WHAT TO WORK ON |
From the entries below, reproduce exactly the line containing "Sportangebote (1331, 30)", the line containing "Buy it now (213, 599)", and every line in between, with nothing added.

(Data items)

----------------

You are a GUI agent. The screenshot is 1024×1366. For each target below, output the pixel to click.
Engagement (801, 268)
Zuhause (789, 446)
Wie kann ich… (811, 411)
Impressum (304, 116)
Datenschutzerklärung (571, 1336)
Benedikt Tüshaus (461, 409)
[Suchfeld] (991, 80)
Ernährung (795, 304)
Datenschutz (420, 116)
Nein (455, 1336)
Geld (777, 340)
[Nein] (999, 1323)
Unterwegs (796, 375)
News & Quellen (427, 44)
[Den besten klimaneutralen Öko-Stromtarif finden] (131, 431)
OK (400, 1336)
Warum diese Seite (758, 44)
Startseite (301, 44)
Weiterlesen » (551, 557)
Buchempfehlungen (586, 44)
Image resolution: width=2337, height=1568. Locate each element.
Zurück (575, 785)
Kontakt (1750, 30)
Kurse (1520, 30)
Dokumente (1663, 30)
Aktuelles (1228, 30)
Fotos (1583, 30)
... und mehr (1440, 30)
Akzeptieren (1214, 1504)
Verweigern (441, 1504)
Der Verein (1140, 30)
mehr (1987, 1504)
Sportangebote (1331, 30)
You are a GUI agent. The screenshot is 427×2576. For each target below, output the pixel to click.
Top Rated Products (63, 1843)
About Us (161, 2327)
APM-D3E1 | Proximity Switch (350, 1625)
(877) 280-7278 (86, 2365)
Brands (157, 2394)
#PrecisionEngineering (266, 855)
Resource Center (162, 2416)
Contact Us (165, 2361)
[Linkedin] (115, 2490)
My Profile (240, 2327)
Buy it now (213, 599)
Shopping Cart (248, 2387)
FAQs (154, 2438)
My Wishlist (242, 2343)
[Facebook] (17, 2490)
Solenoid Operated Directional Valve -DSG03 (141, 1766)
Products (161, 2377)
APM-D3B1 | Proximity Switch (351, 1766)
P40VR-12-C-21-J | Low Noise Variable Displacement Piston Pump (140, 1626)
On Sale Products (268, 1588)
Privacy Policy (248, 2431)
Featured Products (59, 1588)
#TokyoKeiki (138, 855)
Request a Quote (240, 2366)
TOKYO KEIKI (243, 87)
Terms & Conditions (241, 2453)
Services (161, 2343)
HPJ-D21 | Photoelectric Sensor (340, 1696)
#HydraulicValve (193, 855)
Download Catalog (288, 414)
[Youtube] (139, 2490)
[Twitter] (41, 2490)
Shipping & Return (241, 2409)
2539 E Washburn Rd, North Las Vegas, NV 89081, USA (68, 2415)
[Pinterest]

----------------

SOLUTION FOR THIS TASK |
Sportangebote (1331, 30)
You are a GUI agent. The screenshot is 427×2576. For each target below, output the pixel to click.
Top Rated Products (63, 1843)
About Us (161, 2327)
APM-D3E1 | Proximity Switch (350, 1625)
(877) 280-7278 (86, 2365)
Brands (157, 2394)
#PrecisionEngineering (266, 855)
Resource Center (162, 2416)
Contact Us (165, 2361)
[Linkedin] (115, 2490)
My Profile (240, 2327)
Buy it now (213, 599)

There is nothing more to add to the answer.